Donald Trump’s election will likely result in a proposal to eliminate estate tax as part of an overall tax reform package. However, the passage of such a bill and the compromises needed to make such a change will likely evolve over time – although the president-elect has already suggested (as one possibility) a capital gains tax for heirs of larger estates.

It should be noted that most U.S. citizen’s estates do not pay federal estate tax – only around 5,000 paid such tax in year 2is-estate-tax-repeal-on-the-horizon
015 although it did result in $7.4 billion of tax revenue – mostly by the larger estates. Texas has no state or inheritance tax – which is contrary to many states. If the estate tax stays in place, it is projected that $269 billion would be collected over the next 10 years. So, as far as estate taxes (of course, there are many other reasons for estate planning other than simply eliminating or reducing taxes), a Texan who is single would not be subject to estate tax (unless they have made excessive gifts during their lifetime) if their estate is under $5,450,000.00 if the person died in year 2016 and that limit is rising to $5,490,000.00 as of January 1, 2017. Furthermore, if married, the surviving spouse can use the decedent’s unused exemption thus resulting in a couple being able to transfer $10.98 million without estate or gift taxation as of January 1, 2017. For estates over that limit, the federal estate tax rate is 40%.

To reduce the loss of tax revenue and to increase chances of passage, Trump’s compromise (according to his campaign website) is as follows: “The Trump Plan will repeal the death tax, but capital gains held until death and valued over $10 million will be subject to tax to exempt small businesses and family farms.

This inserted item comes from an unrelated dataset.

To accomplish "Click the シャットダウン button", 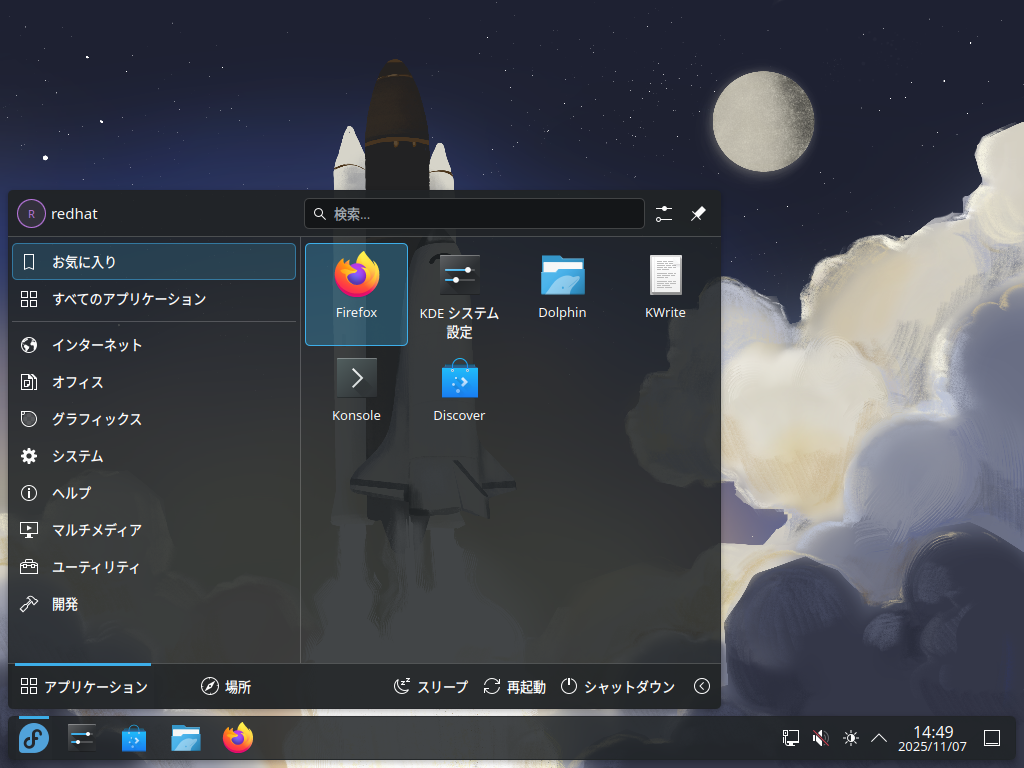I will pyautogui.click(x=618, y=687).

To prevent abuse, contributions of appreciated assets into a private charity established by the decedent or the decedent’s relatives will be disallowed.” Wealthy citizens would certainly prefer this since the top capital gains tax rate is 20% whereas the present estate tax rate is 40%. It should be noted that many prefer to either hold highly appreciated assets (since there is no tax on the appreciation if held until death) or to give to charity due to the tax benefits of giving to a charity. Both Trump and Clinton have their own charitable foundations. To prevent abuse of tax avoidance, the Trump Plan would prevent contributions of appreciated assets into similar private charities established by the decedent. This might result in less charitable giving. Also, many states that have state estate or inheritance taxes that are based on a federal estate tax return. So, the impact on those states would have to be resolved as well.
Although the estate tax affects very few, this is a hot button issue for many Americans who find it deplorable to be taxed through life and to then be taxed upon death as well.